Casablanca celebrates 80 years on screen
Warning: Contains spoilers.
Eighty years since its first release, Casablanca continues to regale audiences.
It was called the jewel of Hollywood's Golden Age and was the result of the combined efforts of virtuoso talents in their prime form delivering their very best.
The 1944 Academy Award–winning classic was based on Murray Burnett's and Joan Alison's unproduced play, "Everybody Comes to Rick's," written in 1940, prior to the entry of the United States into World War II.
The rights were bought by Warner Bros. for $20,000, a unprecedented amount for an unproduced play at that time.
Legendary film producer Hal B. Wallis greenlit the picture, which was adapted to the screen by talents such as the twin-brother team Julius and Philip Epstein, who worked on the overall structure and dialogue; screenwriter Howard Koch, who worked on the politics; and Casey Robinson, who worked on the romantic aspects.
Filmmaker Michael Curtiz, known for his visual style, where he employed diffused lighting, extensive and fluid camera movement, and high crane shots, brought the film to life on the big screen. Curtiz is the reason the film excels both as an intimate story and as an epic, mounted on a large scale.

++++++

**WORK TO COMPLETE**
a) In the article on Casablanca's 80th anniversary, what makes the $20,000 that Warner Bros. paid for the rights stand out?
b) Translate this sentence from the Casablanca article into Spanish: "Eighty years since its first release, Casablanca continues to regale audiences."
c) Write the next paragraph of the Casablanca anniversary article, continuing from its last sentence.

**DATA EXCERPT**
++++++

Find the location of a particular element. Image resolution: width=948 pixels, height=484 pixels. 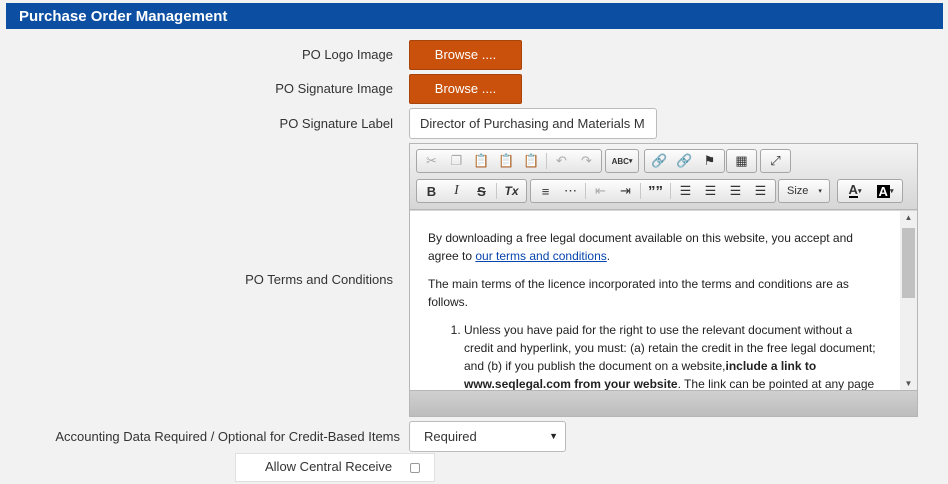

spellcheck-group: ABC ▾ is located at coordinates (622, 161).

++++++

**RESPONSES IN ORDER**
a) The article calls $20,000 an unprecedented amount to pay for an unproduced play at that time.

b) Ochenta años después de su primer estreno, Casablanca sigue deleitando al público.

c)
The evocative score by Max Steiner seamlessly blended the diverse themes across the film, including the French national anthem. The cinematographer Arthur Edeson deserves plaudits for the myriad iconic visuals, and so does editor Owen Marks for keeping the pace brisk without sacrificing the movie's quality as a work of art.
Living their characters were Humphrey Bogart and Ingrid Bergman as star-crossed lovers. Both deliver nuanced and understated performances. It often is very subtle, so much conveyed without uttering a word. This was a rarity for its time, where the acting was often theatric.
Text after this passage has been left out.